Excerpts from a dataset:
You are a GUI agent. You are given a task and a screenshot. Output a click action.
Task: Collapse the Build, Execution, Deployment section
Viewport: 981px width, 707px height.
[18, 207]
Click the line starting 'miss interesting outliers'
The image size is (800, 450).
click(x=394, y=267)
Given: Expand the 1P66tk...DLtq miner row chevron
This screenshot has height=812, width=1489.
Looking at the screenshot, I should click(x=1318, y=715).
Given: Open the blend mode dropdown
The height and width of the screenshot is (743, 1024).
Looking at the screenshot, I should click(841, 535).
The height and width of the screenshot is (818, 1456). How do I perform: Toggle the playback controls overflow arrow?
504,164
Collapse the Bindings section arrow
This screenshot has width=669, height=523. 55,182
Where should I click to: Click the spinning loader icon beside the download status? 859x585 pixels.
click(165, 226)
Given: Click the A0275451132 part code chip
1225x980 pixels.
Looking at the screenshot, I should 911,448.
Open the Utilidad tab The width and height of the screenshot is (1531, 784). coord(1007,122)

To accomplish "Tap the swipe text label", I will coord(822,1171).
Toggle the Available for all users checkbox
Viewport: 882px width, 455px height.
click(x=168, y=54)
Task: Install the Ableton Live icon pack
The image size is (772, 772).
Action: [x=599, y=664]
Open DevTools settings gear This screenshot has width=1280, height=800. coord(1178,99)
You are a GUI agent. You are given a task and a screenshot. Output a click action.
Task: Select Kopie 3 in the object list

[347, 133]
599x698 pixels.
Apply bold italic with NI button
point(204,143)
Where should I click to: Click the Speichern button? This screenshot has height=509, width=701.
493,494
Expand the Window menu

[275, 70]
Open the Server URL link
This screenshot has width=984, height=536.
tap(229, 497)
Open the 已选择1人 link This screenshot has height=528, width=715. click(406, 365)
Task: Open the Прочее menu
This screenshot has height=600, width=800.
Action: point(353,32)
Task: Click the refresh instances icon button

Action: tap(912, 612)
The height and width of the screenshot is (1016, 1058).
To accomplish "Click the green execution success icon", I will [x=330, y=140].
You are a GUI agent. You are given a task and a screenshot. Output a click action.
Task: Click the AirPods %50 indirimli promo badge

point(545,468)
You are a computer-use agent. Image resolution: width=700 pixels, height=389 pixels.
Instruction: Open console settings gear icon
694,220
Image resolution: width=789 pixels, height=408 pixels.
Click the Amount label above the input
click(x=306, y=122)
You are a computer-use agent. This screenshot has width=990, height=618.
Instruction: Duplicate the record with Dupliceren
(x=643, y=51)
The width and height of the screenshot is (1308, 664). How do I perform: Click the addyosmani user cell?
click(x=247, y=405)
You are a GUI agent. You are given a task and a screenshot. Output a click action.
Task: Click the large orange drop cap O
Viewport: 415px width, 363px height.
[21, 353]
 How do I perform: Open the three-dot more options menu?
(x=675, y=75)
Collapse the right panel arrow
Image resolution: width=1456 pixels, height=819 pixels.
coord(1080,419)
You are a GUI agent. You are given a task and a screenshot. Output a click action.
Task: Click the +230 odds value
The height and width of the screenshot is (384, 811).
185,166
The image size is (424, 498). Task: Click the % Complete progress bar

The task: Set down, exactly as written, each line of the data from its opening line through the one containing "Open the Server URL link". Output nothing more.

Finished task:
You are a GUI agent. You are given a task and a screenshot. Output a click action.
Task: Collapse the Build, Execution, Deployment section
Viewport: 981px width, 707px height.
[18, 207]
Click the line starting 'miss interesting outliers'
The image size is (800, 450).
click(x=394, y=267)
Given: Expand the 1P66tk...DLtq miner row chevron
This screenshot has height=812, width=1489.
Looking at the screenshot, I should click(x=1318, y=715).
Given: Open the blend mode dropdown
The height and width of the screenshot is (743, 1024).
Looking at the screenshot, I should click(841, 535).
The height and width of the screenshot is (818, 1456). How do I perform: Toggle the playback controls overflow arrow?
504,164
Collapse the Bindings section arrow
This screenshot has width=669, height=523. 55,182
Where should I click to: Click the spinning loader icon beside the download status? 859x585 pixels.
click(165, 226)
Given: Click the A0275451132 part code chip
1225x980 pixels.
Looking at the screenshot, I should 911,448.
Open the Utilidad tab The width and height of the screenshot is (1531, 784). coord(1007,122)

To accomplish "Tap the swipe text label", I will coord(822,1171).
Toggle the Available for all users checkbox
Viewport: 882px width, 455px height.
click(x=168, y=54)
Task: Install the Ableton Live icon pack
The image size is (772, 772).
Action: [x=599, y=664]
Open DevTools settings gear This screenshot has width=1280, height=800. coord(1178,99)
You are a GUI agent. You are given a task and a screenshot. Output a click action.
Task: Select Kopie 3 in the object list

[347, 133]
599x698 pixels.
Apply bold italic with NI button
point(204,143)
Where should I click to: Click the Speichern button? This screenshot has height=509, width=701.
493,494
Expand the Window menu

[275, 70]
Open the Server URL link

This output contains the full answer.